EXERCISE: What lines of the data below hold the string "track"? Copy each one out.

Stored items

┌────────

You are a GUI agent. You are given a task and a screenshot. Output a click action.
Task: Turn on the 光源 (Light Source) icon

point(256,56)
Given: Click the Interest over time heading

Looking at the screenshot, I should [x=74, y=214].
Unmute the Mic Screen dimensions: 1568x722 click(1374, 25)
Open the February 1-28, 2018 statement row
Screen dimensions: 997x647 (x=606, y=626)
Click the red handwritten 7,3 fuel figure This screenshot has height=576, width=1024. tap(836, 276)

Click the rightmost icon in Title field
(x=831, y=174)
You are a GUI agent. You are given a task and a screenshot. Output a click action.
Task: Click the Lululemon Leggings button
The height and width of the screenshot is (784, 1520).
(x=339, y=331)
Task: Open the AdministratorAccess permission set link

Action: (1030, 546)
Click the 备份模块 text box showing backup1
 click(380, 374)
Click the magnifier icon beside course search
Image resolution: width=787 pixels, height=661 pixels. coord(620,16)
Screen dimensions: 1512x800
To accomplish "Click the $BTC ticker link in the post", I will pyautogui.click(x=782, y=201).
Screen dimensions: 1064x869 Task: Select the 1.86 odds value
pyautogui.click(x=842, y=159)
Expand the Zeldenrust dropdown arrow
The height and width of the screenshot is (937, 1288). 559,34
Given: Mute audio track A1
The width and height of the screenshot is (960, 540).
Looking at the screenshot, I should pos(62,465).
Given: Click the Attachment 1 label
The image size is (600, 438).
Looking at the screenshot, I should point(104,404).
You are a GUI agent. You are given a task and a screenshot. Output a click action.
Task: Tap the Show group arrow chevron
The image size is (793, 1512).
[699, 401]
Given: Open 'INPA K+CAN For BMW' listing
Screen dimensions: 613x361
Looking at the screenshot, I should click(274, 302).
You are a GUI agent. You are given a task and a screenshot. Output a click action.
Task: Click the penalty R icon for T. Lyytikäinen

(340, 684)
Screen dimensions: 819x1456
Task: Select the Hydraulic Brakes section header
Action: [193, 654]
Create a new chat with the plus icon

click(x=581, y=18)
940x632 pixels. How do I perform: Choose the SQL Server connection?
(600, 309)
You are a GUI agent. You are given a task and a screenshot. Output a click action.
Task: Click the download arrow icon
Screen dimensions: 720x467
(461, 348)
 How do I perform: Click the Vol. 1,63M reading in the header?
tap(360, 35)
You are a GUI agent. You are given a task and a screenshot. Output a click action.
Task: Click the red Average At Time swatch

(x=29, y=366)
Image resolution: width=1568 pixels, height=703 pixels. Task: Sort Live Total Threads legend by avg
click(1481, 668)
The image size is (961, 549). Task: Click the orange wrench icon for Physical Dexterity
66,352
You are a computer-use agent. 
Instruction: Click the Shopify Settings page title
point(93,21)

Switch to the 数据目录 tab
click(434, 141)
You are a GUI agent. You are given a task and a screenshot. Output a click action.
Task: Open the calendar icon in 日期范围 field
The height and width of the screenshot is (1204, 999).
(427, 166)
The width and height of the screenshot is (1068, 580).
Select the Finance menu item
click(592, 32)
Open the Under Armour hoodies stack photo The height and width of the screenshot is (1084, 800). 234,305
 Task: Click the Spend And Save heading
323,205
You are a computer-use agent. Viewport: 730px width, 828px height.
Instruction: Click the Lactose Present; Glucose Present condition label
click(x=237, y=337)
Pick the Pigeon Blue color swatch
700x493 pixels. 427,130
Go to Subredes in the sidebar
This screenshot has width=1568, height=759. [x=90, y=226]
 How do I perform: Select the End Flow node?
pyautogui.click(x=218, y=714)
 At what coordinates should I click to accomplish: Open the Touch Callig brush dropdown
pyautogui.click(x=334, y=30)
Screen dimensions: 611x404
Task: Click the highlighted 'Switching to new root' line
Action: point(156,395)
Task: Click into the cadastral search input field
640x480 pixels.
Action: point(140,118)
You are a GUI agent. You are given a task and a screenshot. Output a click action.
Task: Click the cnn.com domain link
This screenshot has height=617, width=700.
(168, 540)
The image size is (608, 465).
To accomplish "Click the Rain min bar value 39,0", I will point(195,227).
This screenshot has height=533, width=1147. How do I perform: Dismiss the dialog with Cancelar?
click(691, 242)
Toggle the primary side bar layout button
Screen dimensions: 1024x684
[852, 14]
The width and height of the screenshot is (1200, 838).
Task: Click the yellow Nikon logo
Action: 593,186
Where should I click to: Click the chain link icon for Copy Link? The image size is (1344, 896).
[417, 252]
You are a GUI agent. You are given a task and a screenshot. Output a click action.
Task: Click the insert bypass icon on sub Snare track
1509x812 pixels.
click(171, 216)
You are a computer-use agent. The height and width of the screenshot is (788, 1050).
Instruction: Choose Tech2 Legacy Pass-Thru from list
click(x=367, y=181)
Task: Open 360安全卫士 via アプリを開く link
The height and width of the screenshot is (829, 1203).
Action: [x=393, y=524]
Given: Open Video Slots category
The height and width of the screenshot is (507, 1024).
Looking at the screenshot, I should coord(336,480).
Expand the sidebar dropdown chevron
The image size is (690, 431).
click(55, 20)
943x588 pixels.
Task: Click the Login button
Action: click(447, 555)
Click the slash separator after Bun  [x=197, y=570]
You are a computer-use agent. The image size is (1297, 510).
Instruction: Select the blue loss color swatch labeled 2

└────────

SOLUTION FOR THIS EXERCISE:
Given: Mute audio track A1
Task: Click the insert bypass icon on sub Snare track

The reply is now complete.